For Webber, like many, the partnership agenda is at the forefront of her mind. “There is a lot of stuff that we have been asking for – joint care planning and making sure that financial planning cycles are linked should enable partnerships and make people consider how they take their partnership forward in a new way.”
The white paper also makes it clear that the direction of the adult social care agenda is now mirroring that of the children’s services agenda.
“Using community hospitals as joint health and social care facilities links to the one-stop-shop idea of children’s centres. Bringing planning cycles together, looking at inspection regimes, co-location and partnership working are all being done with children’s services,” says Webber.
While the space given to some topics in the white paper came as no surprise, the prominence given to carers did. In an embarrassing misunderstanding in the green paper, carers were merged with volunteers as though they were the same.
This, despite the fact that being a carer reduces opportunities to work and maintain a social life, while increasing the risk to health and well-being.
Things have moved on since then and there is a range of welcome proposals including a helpline and short-term, home-based respite support in case of a crisis or emergency in every area by 2007-8.
Imelda Redmond, chief executive of Carers UK, says these are exactly what she would come up with. “The government has put a lot of money into breaks for carers over recent years but the problem is the unplanned stuff.
“Our research shows that carers were so worried about something unplanned happening that it was undermining their quality of life, health and well-being, even before it happened.”
The helpline proposal was welcomed by Carers UK which has been calling for one for a long time. The charity’s own helpline is poorly resourced and, with six million carers in the UK, the need for one offering advice on a wealth of subjects, including legal rights and benefits advice, is clear.

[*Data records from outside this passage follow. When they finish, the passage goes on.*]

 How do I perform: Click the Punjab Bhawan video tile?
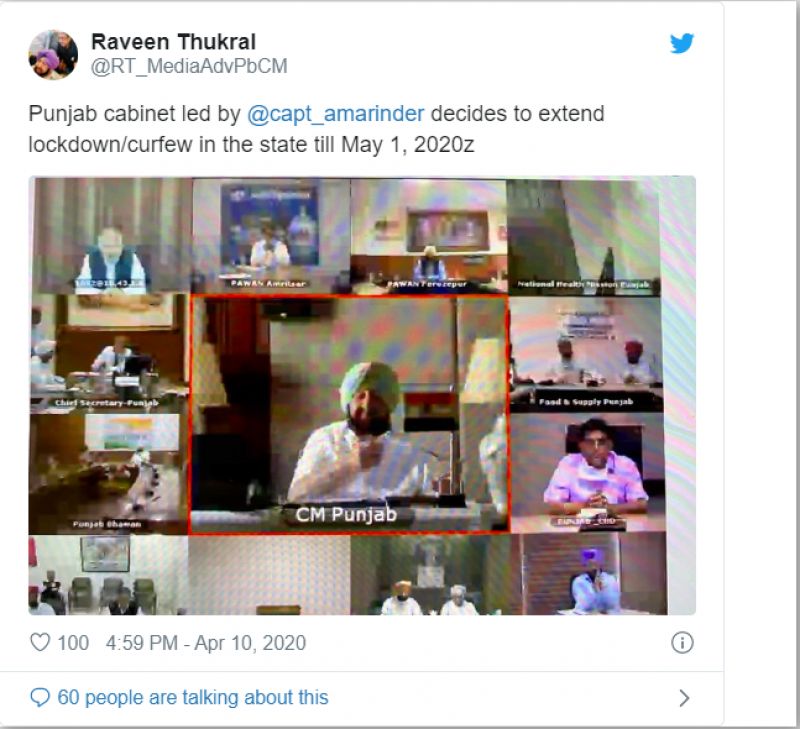tap(108, 473)

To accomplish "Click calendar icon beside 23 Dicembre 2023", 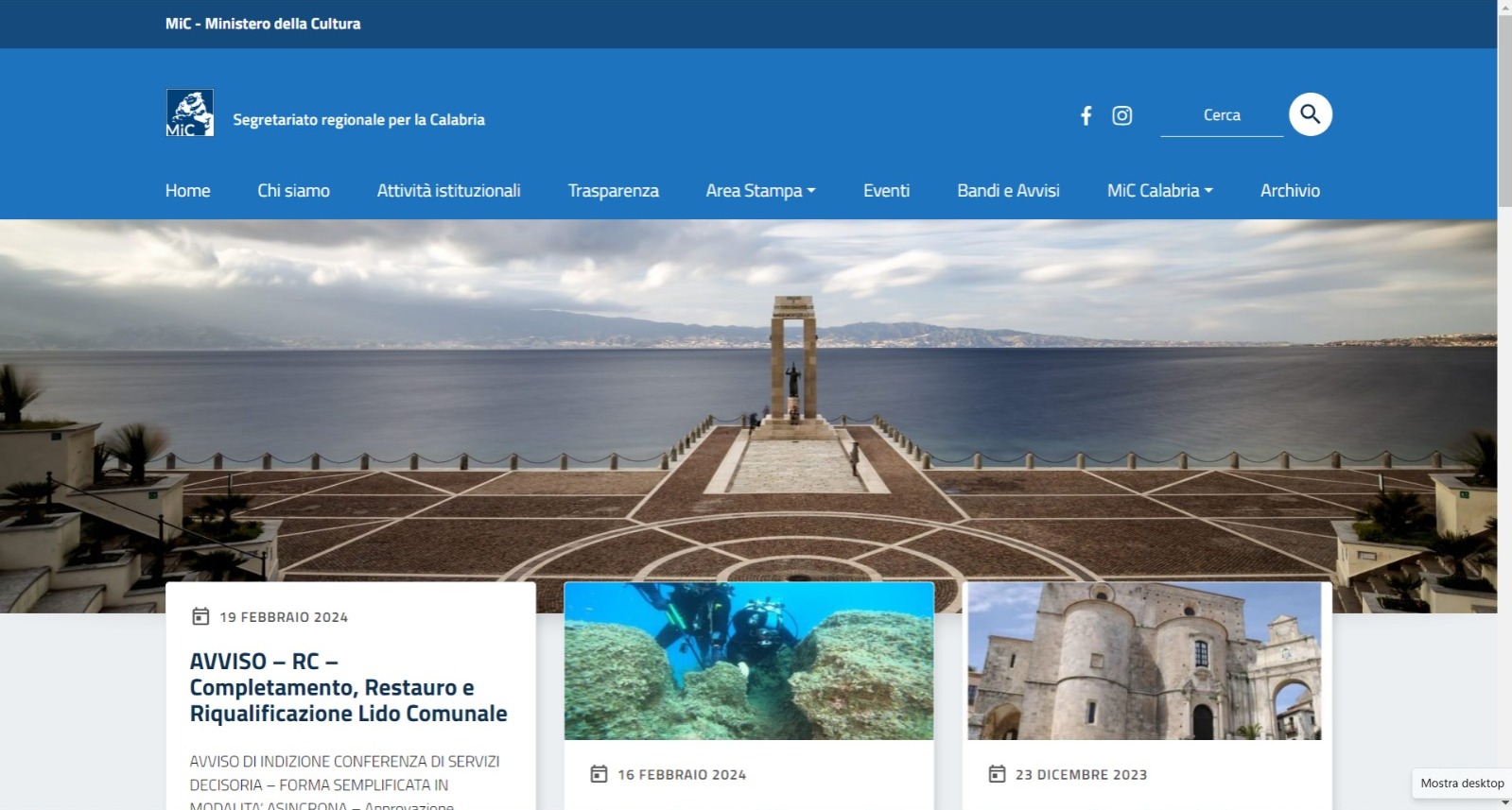I will pos(997,774).
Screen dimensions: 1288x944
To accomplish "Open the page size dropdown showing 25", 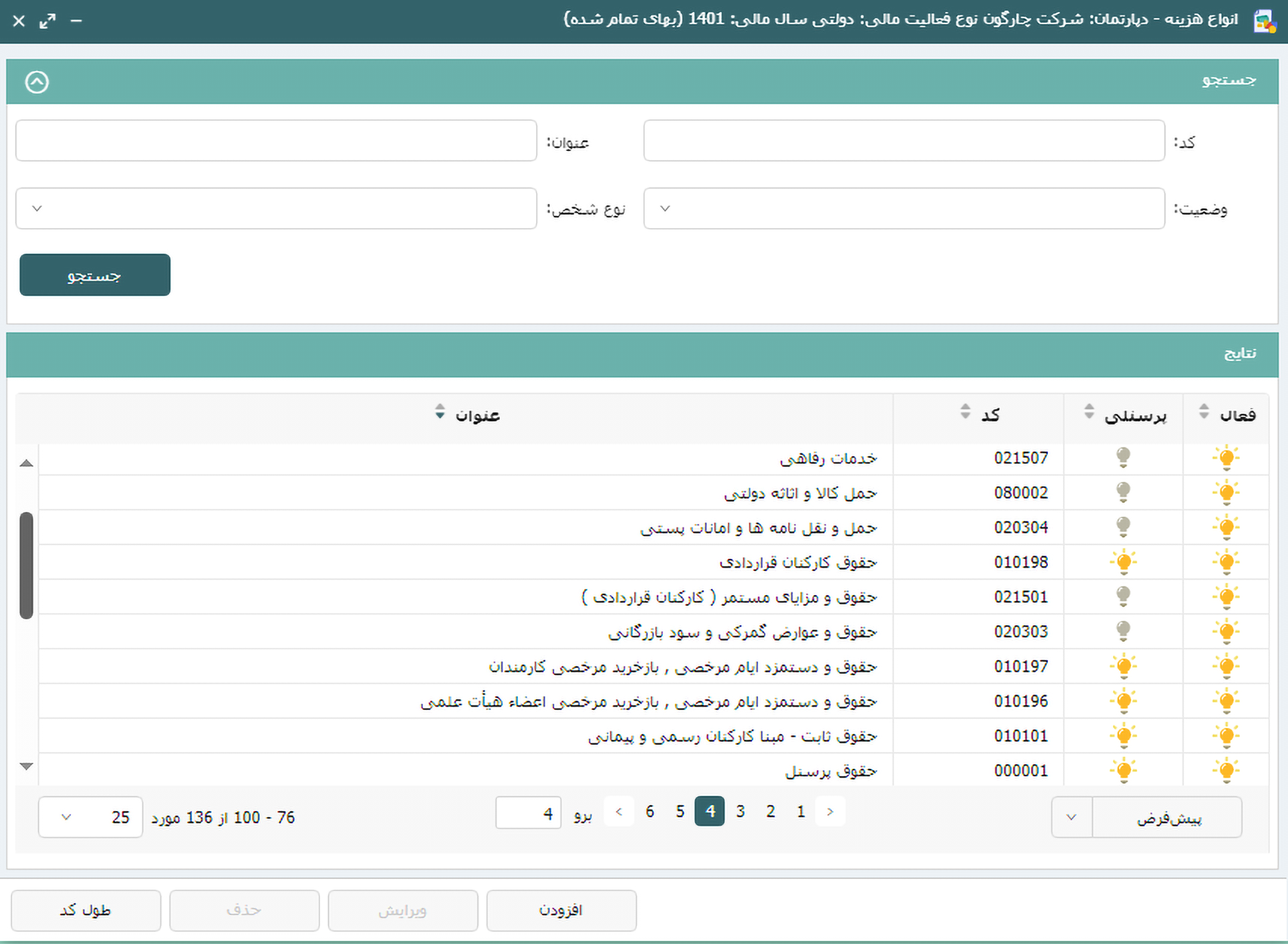I will coord(91,817).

Any concern that Redmond has lies with the proposals for more community services. “‘Community’ can mean on your own, at home, looking after a loved one with dementia with someone coming in once a day.
“There is the potential for a backward step and it being an isolating experience for carers unless the professional network understands the role of the family in the delivery of health and social care. It’s not a cheap option.”

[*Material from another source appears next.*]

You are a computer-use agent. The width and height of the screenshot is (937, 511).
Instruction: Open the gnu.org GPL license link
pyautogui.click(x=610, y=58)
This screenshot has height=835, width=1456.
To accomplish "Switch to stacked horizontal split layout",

Carers are twice as likely to be in poor mental health than the general population and the amount on mental well-being in the white paper was better than expected, says a spokesperson from the Sainsbury Centre for Mental Health. “There is not much about how to achieve mental well-being so we need to have something built into the system. For example, the NHS health check doesn’t say that it specifically addresses mental health issues but clearly that’s one way an existing promise could promote mental well-being.”

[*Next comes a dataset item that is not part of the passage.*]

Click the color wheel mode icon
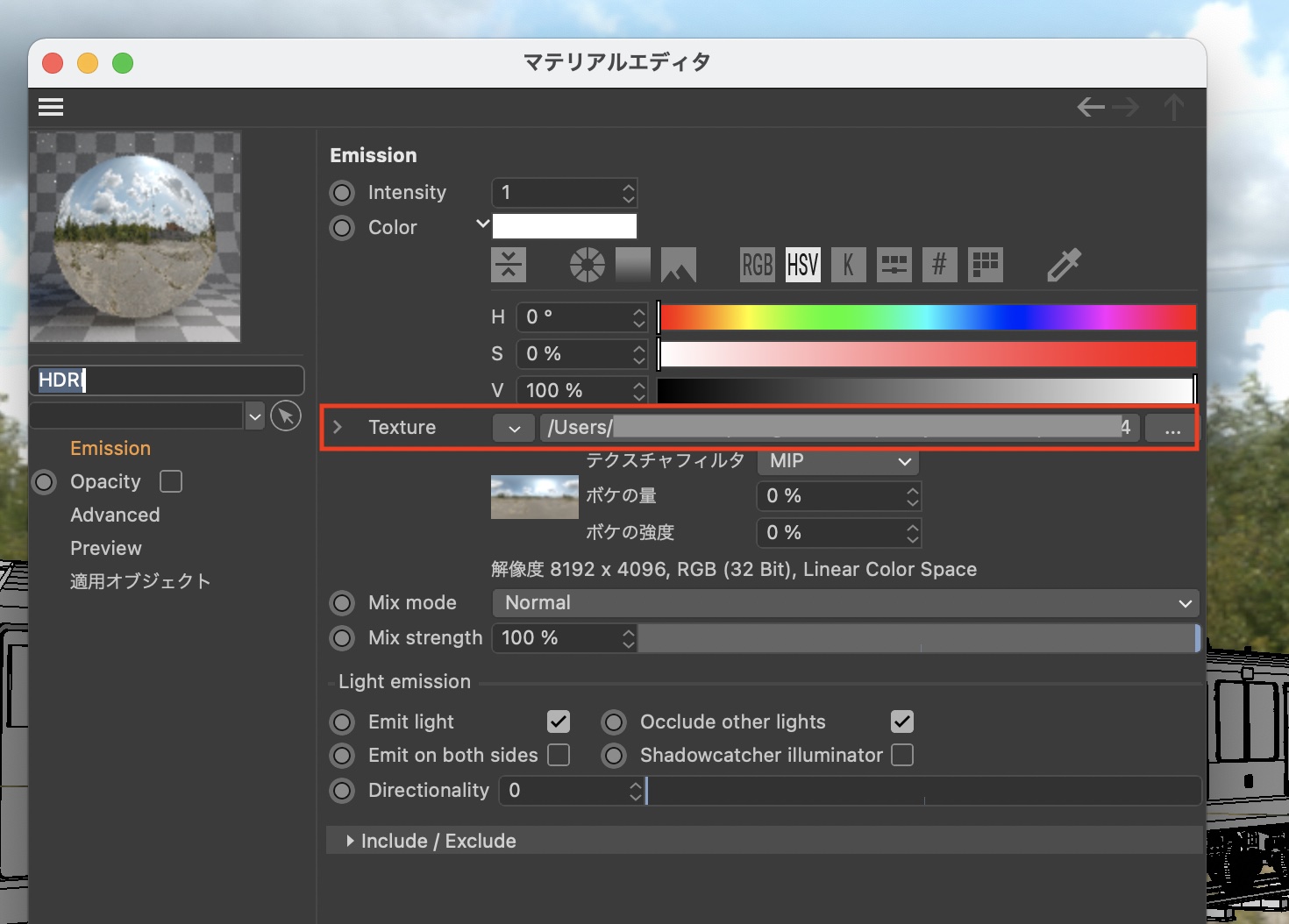The width and height of the screenshot is (1289, 924). [x=587, y=265]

Another surprise entry into the white paper was the mention of “stepped care”. Granted it was a small mention, but nevertheless it made it in and “now it’s there in black and white something needs to be done about it”, adds the spokesperson.
Currently, although a GP can treat someone with mild depression and specialist services can deal with someone with more severe mental illness, there is nothing for those who fall in the middle – about one million people in the UK – because there is no stepped care model.
Plans for more talking therapies, included in the white paper and widely trailed before its publication, could be part of the answer.
If primary care trusts were to invest in this type of intermediate care it would mean care close to home, providing patients with talking therapies, support to stay in work, help in managing the condition and general support with day-to-day life.
The Sainsbury spokesperson’s only concern is where the commissioning expertise in mental health is going to come from.
He says: “How are we going to create a set-up locally where health and social care really do work together and there is crossover between the director of public health and the director of adults’ services?”
And at the end of the day, that’s what more than 230 pages boils down to.